Moving to Melbourne meant Miriam would have a much better social life than in Geelong, as there are just far more young singles in the Church in Melbourne than there are in Geelong. It gave her the opportunity to get to know a young fellow by the name of Taylor Rubinstein, who is now my son-in-law!
We hoped that Taylor and Miriam might have rented our home. The advantage for us would have been that we wouldn't have had to empty all our furniture and belongings out of the house. But our leaving for our mission has been delayed by another unforeseen event.

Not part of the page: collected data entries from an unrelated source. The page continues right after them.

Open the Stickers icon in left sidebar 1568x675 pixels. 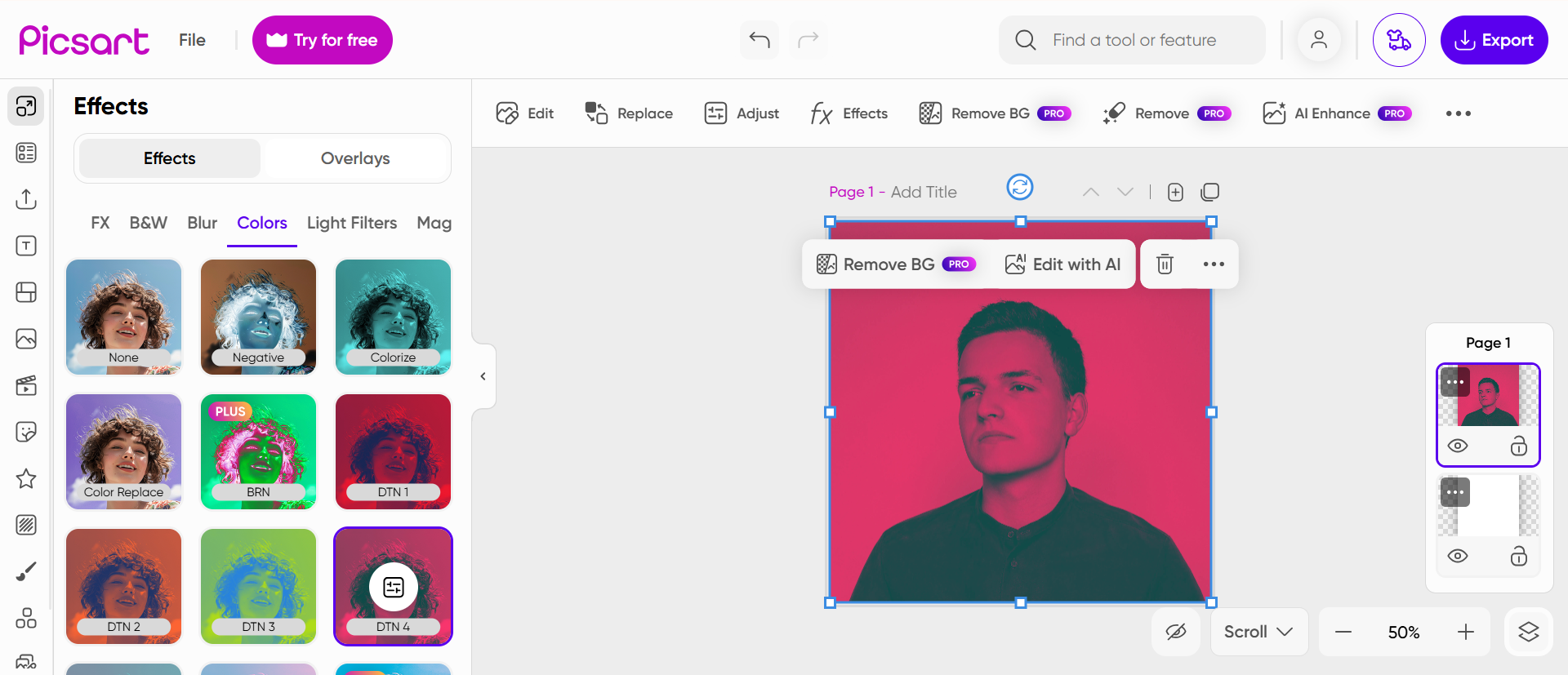26,432
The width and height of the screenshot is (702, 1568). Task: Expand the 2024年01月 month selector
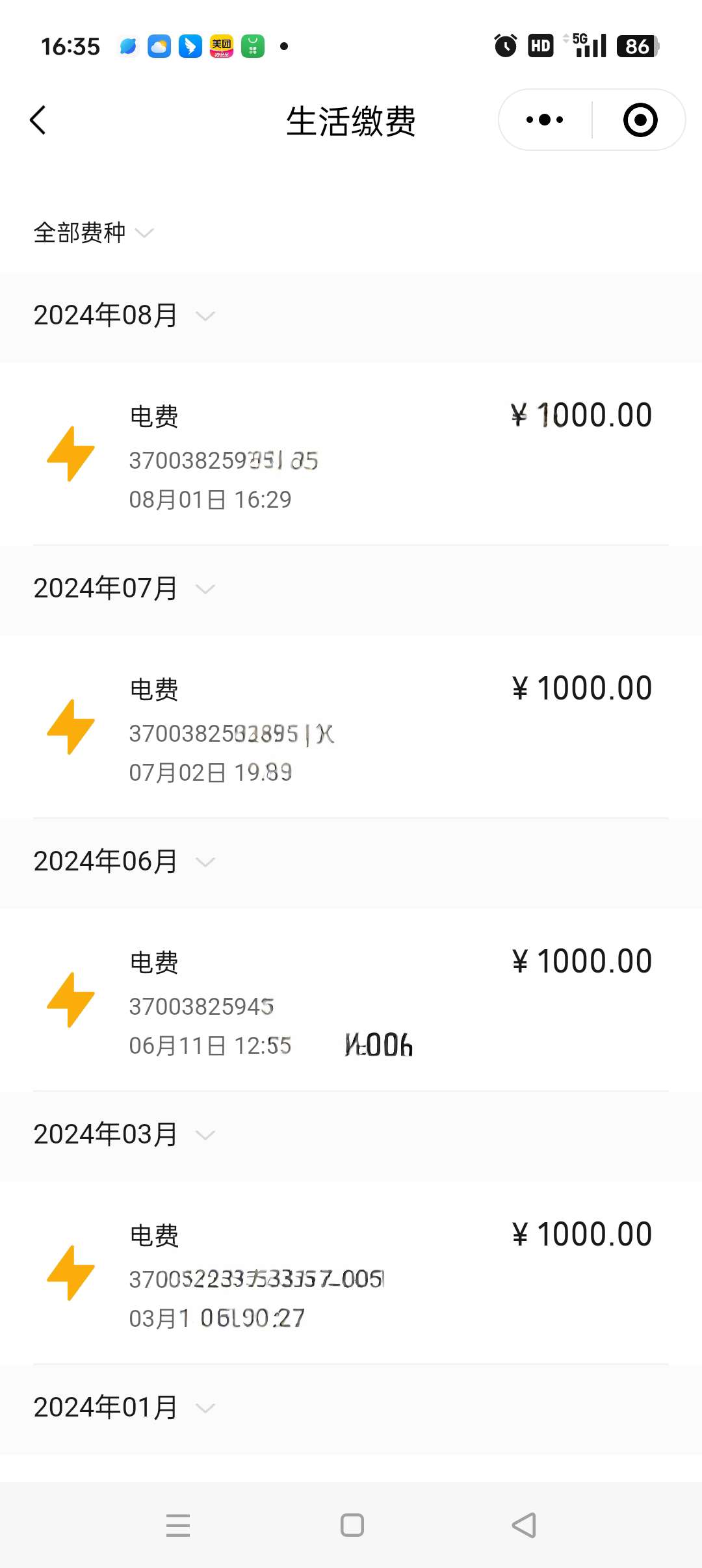click(124, 1407)
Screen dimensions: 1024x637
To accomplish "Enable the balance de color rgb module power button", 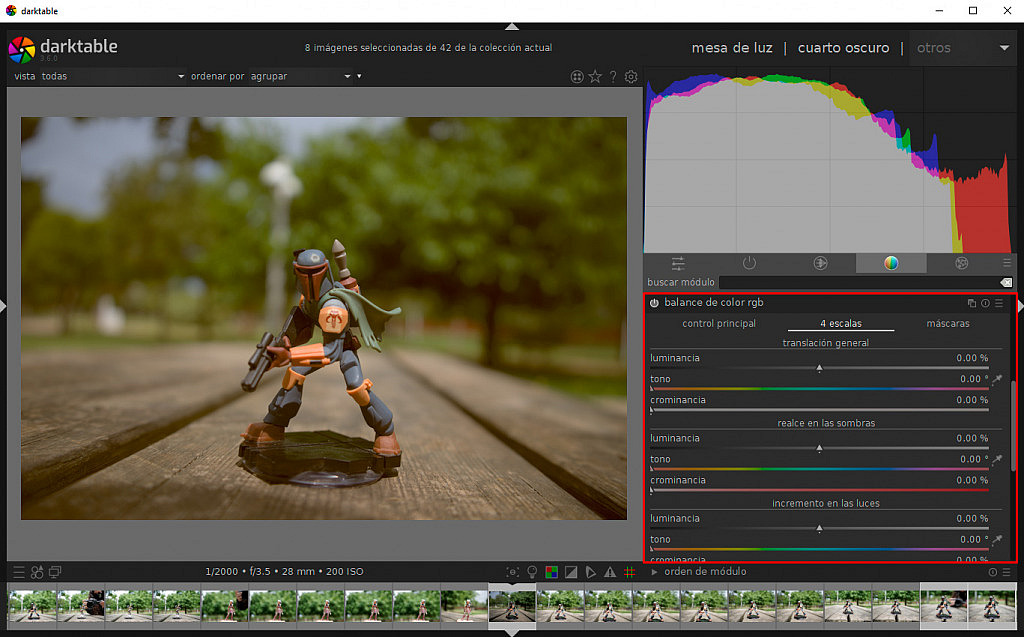I will pos(654,302).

A few months ago, my oldest daughter, from my first marriage, told me that she had a lump in her breast. She, and the doctor who first examined it, were quite confident that it wasn't serious. But it did turn out to be very serious. It's hard to describe the feeling you have as a father when you know that there is a strong possibility that you might outlive one of your children. I know that many people reading this will know the feeling. It's not a good feeling, that's for sure. Devastating, would be the most simple way of describing it.
Leahannah has had surgery, and she has just finished chemotherapy. She will soon start a course of radiation therapy, which will be 5 days a week for 4 weeks.
Obviously we are not going anywhere while Leahannah is going through this most difficult time in her life. We are quite confident that she will get through it and come out of it a stronger person than before. It's hard to imagine someone going through this sort of trial without coming through it having learned some significant lessons.
So Miriam and Taylor have leased a flat in Frankston and we are now planning to empty the house and rent it out through a real estate agent. The upside is that we should get a much higher rent than we would have charged Miriam and Taylor, which will make our mission time just a little more comfortable than it would have been.
We are planing to leave for the Australia Brisbane Mission of The Church of Jesus Christ of Latter-day Saints in February 2021.
But, there are other things that may delay us, of course. One of my best and longest friends, has recently been diagnosed with cancer. It's quite serious. I really don't know how long he might last. I think he'll either be gone by Christmas or he'll have a miraculous recovery and be on the way back to full health by February. I hope it's that latter result.
Preparing as a senior couple to go away and serve a full-time mission is certainly not easy. Obviously family comes first. The Church leaders have been very understanding and accommodating of our situation and our desire is to go, but not while we are most needed here by our family and friends. I did neglect to mention that my older sister also has metastatic breast cancer, and that we had delayed even thinking seriously about going on a mission while she was going through a very difficult time. She seems to be quite stable at the moment and we expect she will be fairly well and independent for the next couple of years at least.
If anyone can learn from our experience, I would say it is this - leaving home, to serve a mission full-time, is not an easy thing to do. But I think it is even more difficult as a senior couple than it is for a young single person. I now understand why there a really so few senior couples leaving home to serve full-time missions and also why the Church has instituted "service missions" and other opportunities to serve from home.